Gangrena de Fournier: Diagnóstico e Conduta de Emergência

INEP Revalida - Exame Nacional de Revalidação de Diplomas Médicos — Prova 2012

Enunciado

Um homem de 47 anos de idade, portador de diabetes do tipo 1, foi submetido a vasectomia há 5 dias. Hoje comparece à Unidade de Emergência queixando-se de febre alta, grande aumento de volume escrotal, edema, dor acentuada e coloração avermelhada no escroto. Ao exame de palpação do escroto, verifica-se a presença de enfisema subcutâneo. Qual o diagnóstico mais provável e a conduta adequada para o caso?

Alternativas

  1. A) Fasceíte necrotizante; debridamento cirúrgico e antibioticoterapia de amplo espectro.
  2. B) Abscesso escrotal; drenagem e antibioticoterapia de amplo espectro.
  3. C) Abscesso escrotal; drenagem, antiinflamatório inibidor da ciclo-oxigenase 2.
  4. D) Coleção serosa; drenagem por punção, anti-inflamatório inibidor da ciclo-oxigenase 2.
  5. E) Torção testicular iatrogênica; intervenção cirúrgica de liberação do testículo.

Pérola Clínica

Enfisema subcutâneo + Febre + Diabetes = Gangrena de Fournier. Conduta: Debridamento imediato + ATB.

Resumo-Chave

A Gangrena de Fournier é uma fasceíte necrotizante de rápida progressão que exige intervenção cirúrgica agressiva e imediata para controle do foco infeccioso.

Contexto Educacional

A Gangrena de Fournier é uma das emergências urológicas mais graves. O quadro clínico inicia-se com dor local desproporcional ao exame físico, evoluindo rapidamente para edema, eritema, crepitação (enfisema subcutâneo) e áreas de necrose cutânea. O diagnóstico é clínico; a presença de gás nos tecidos, seja pela palpação ou por imagem (raio-x ou TC), confirma a gravidade.
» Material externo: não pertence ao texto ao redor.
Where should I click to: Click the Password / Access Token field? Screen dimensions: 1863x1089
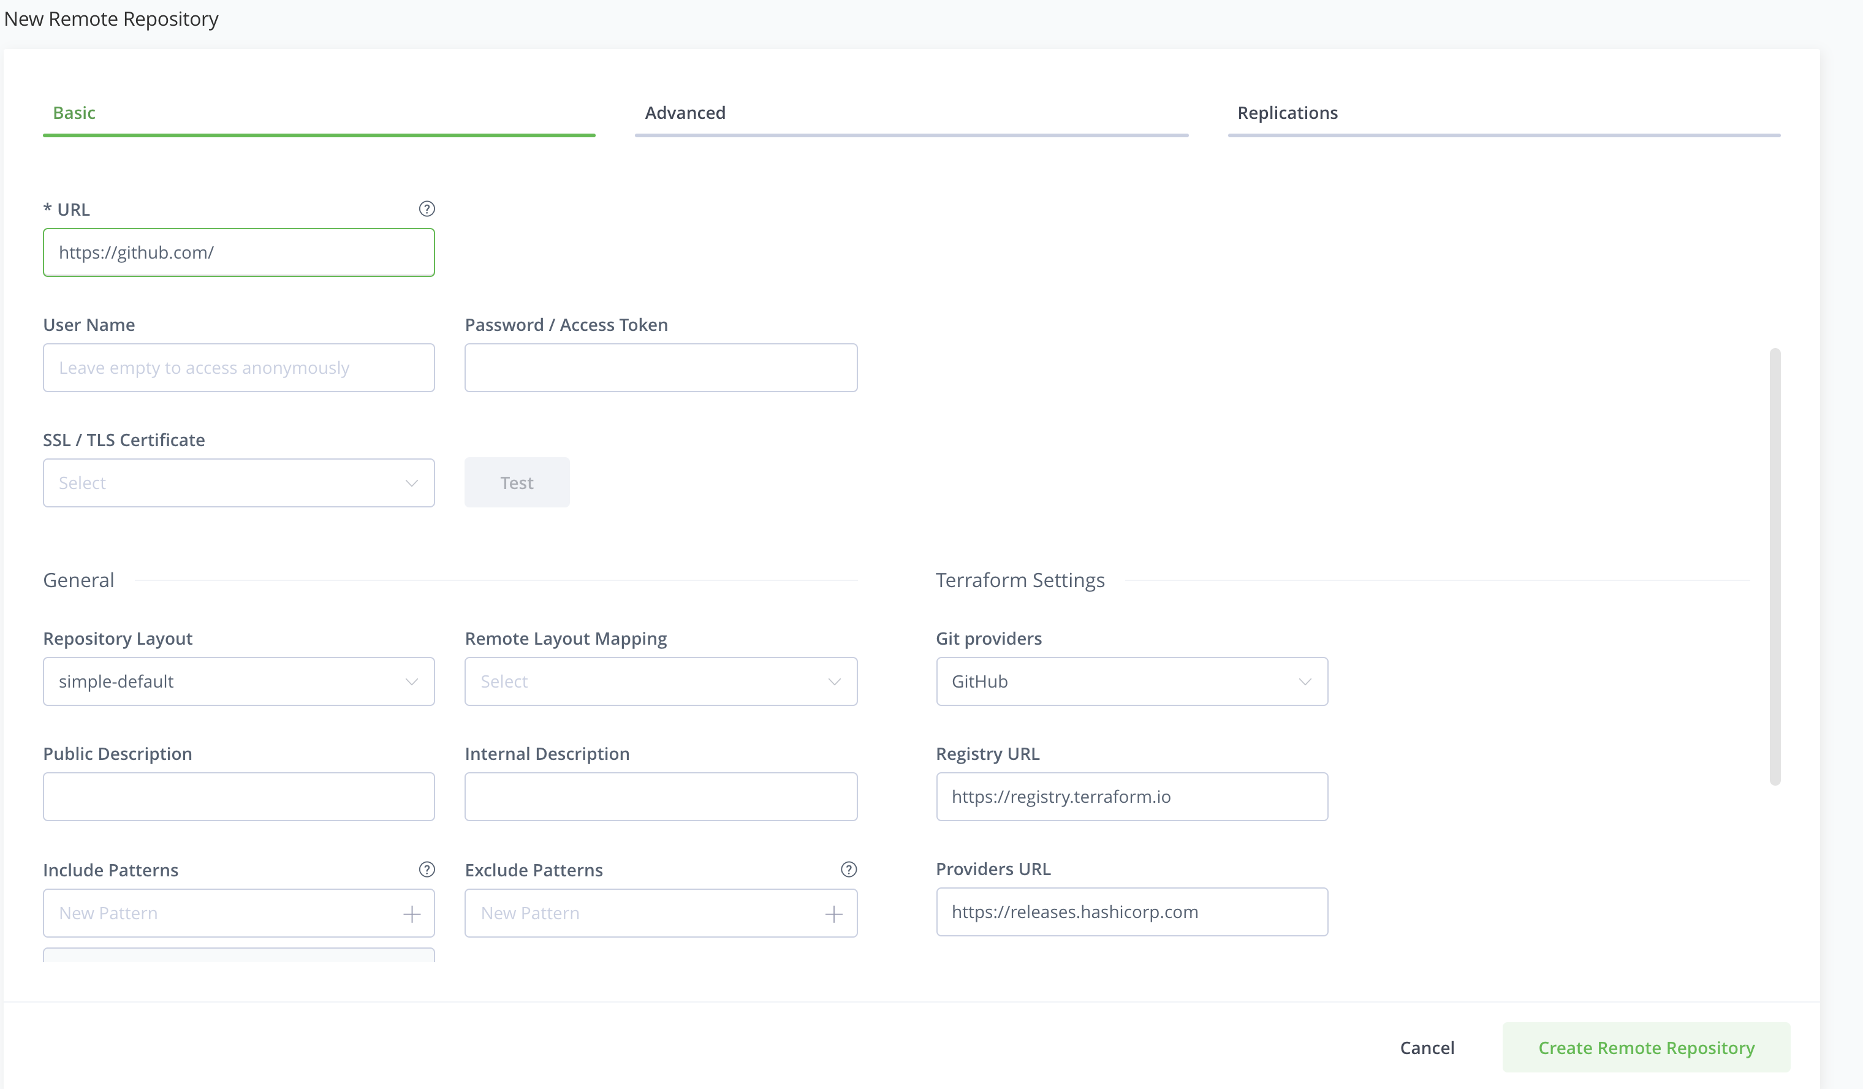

A fisiopatologia envolve a liberação de enzimas bacterianas que destroem o colágeno e a fáscia, permitindo a disseminação ao longo dos planos fasciais (fáscia de Colles, Dartos e Scarpa). O tratamento não pode ser retardado. A antibioticoterapia inicial geralmente inclui combinações como Piperacilina/Tazobactam ou Carbapenêmicos associados a Clindamicina (pelo efeito antitoxínico). O prognóstico depende diretamente da precocidade do debridamento e do controle das comorbidades de base.

Perguntas Frequentes

O que é a Gangrena de Fournier?

A Gangrena de Fournier é uma forma específica de fasceíte necrotizante que acomete as regiões perineal, perianal e genital. É uma infecção polimicrobiana sinérgica (aeróbios e anaeróbios) que causa endarterite obliterante, levando à necrose isquêmica da fáscia e do tecido subcutâneo. A progressão é extremamente rápida, podendo avançar vários centímetros por hora, o que a torna uma emergência médica e cirúrgica com alta taxa de mortalidade se não tratada precocemente.

Por que o diabetes é um fator de risco importante?

O diabetes mellitus é o principal fator predisponente para a Gangrena de Fournier, presente em até 60% dos casos. A hiperglicemia crônica causa microangiopatia, neuropatia e prejuízo na função leucocitária (quimiotaxia e fagocitose), facilitando a invasão bacteriana e a rápida disseminação da infecção. Além disso, o ambiente hipóxico dos tecidos mal perfundidos favorece o crescimento de organismos anaeróbios produtores de gás, resultando no enfisema subcutâneo característico.

Qual a conduta imediata diante da suspeita de Fournier?

A conduta baseia-se no tripé: estabilização hemodinâmica (reposição volêmica), antibioticoterapia de amplo espectro (cobertura para gram-positivos, gram-negativos e anaeróbios) e, crucialmente, o debridamento cirúrgico extenso e imediato. O cirurgião deve remover todo o tecido necrótico e desvitalizado até encontrar bordos sangrantes e saudáveis. Frequentemente, são necessários múltiplos procedimentos de revisão cirúrgica nas primeiras 24-48 horas para garantir o controle da infecção.